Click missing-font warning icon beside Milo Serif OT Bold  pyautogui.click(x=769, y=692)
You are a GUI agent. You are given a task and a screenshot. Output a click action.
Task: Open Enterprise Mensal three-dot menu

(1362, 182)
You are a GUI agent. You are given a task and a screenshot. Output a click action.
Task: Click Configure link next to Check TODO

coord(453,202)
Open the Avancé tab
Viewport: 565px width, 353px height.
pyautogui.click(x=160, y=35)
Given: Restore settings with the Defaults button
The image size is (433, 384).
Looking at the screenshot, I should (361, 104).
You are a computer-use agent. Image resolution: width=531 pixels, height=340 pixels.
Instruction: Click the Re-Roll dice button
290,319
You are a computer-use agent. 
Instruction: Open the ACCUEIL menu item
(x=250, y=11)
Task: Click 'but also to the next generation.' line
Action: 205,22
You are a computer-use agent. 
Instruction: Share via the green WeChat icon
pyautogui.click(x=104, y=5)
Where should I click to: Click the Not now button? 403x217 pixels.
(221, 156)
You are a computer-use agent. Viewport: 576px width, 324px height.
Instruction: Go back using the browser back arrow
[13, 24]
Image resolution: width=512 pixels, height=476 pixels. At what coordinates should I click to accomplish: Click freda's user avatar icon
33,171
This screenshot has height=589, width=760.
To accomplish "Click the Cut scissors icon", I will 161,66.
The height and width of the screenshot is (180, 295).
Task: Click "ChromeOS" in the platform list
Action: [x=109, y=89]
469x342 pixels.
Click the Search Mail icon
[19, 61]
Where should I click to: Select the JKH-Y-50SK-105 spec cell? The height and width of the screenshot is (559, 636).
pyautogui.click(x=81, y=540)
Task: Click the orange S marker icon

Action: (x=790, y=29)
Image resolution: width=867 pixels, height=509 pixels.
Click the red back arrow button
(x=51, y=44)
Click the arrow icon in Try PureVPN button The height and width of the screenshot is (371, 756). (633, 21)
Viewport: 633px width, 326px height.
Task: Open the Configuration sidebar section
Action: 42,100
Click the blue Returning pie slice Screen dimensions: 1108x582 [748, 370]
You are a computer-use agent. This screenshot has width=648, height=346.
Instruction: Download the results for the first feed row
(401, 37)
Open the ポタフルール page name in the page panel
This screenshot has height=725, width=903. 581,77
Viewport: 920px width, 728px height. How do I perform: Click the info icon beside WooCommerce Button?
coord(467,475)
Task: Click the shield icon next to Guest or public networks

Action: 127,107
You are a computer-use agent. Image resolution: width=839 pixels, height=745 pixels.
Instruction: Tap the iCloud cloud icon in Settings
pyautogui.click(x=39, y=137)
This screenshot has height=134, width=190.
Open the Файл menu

§ Required work
The reply must repeat all of the records precisely.

§ Completed task
Click missing-font warning icon beside Milo Serif OT Bold  pyautogui.click(x=769, y=692)
You are a GUI agent. You are given a task and a screenshot. Output a click action.
Task: Open Enterprise Mensal three-dot menu

(1362, 182)
You are a GUI agent. You are given a task and a screenshot. Output a click action.
Task: Click Configure link next to Check TODO

coord(453,202)
Open the Avancé tab
Viewport: 565px width, 353px height.
pyautogui.click(x=160, y=35)
Given: Restore settings with the Defaults button
The image size is (433, 384).
Looking at the screenshot, I should (361, 104).
You are a computer-use agent. Image resolution: width=531 pixels, height=340 pixels.
Instruction: Click the Re-Roll dice button
290,319
You are a computer-use agent. 
Instruction: Open the ACCUEIL menu item
(x=250, y=11)
Task: Click 'but also to the next generation.' line
Action: 205,22
You are a computer-use agent. 
Instruction: Share via the green WeChat icon
pyautogui.click(x=104, y=5)
Where should I click to: Click the Not now button? 403x217 pixels.
(221, 156)
You are a computer-use agent. Viewport: 576px width, 324px height.
Instruction: Go back using the browser back arrow
[13, 24]
Image resolution: width=512 pixels, height=476 pixels. At what coordinates should I click to accomplish: Click freda's user avatar icon
33,171
This screenshot has height=589, width=760.
To accomplish "Click the Cut scissors icon", I will 161,66.
The height and width of the screenshot is (180, 295).
Task: Click "ChromeOS" in the platform list
Action: [x=109, y=89]
469x342 pixels.
Click the Search Mail icon
[19, 61]
Where should I click to: Select the JKH-Y-50SK-105 spec cell? The height and width of the screenshot is (559, 636).
pyautogui.click(x=81, y=540)
Task: Click the orange S marker icon

Action: (x=790, y=29)
Image resolution: width=867 pixels, height=509 pixels.
Click the red back arrow button
(x=51, y=44)
Click the arrow icon in Try PureVPN button The height and width of the screenshot is (371, 756). (633, 21)
Viewport: 633px width, 326px height.
Task: Open the Configuration sidebar section
Action: 42,100
Click the blue Returning pie slice Screen dimensions: 1108x582 [748, 370]
You are a computer-use agent. This screenshot has width=648, height=346.
Instruction: Download the results for the first feed row
(401, 37)
Open the ポタフルール page name in the page panel
This screenshot has height=725, width=903. 581,77
Viewport: 920px width, 728px height. How do I perform: Click the info icon beside WooCommerce Button?
coord(467,475)
Task: Click the shield icon next to Guest or public networks

Action: 127,107
You are a computer-use agent. Image resolution: width=839 pixels, height=745 pixels.
Instruction: Tap the iCloud cloud icon in Settings
pyautogui.click(x=39, y=137)
This screenshot has height=134, width=190.
Open the Файл menu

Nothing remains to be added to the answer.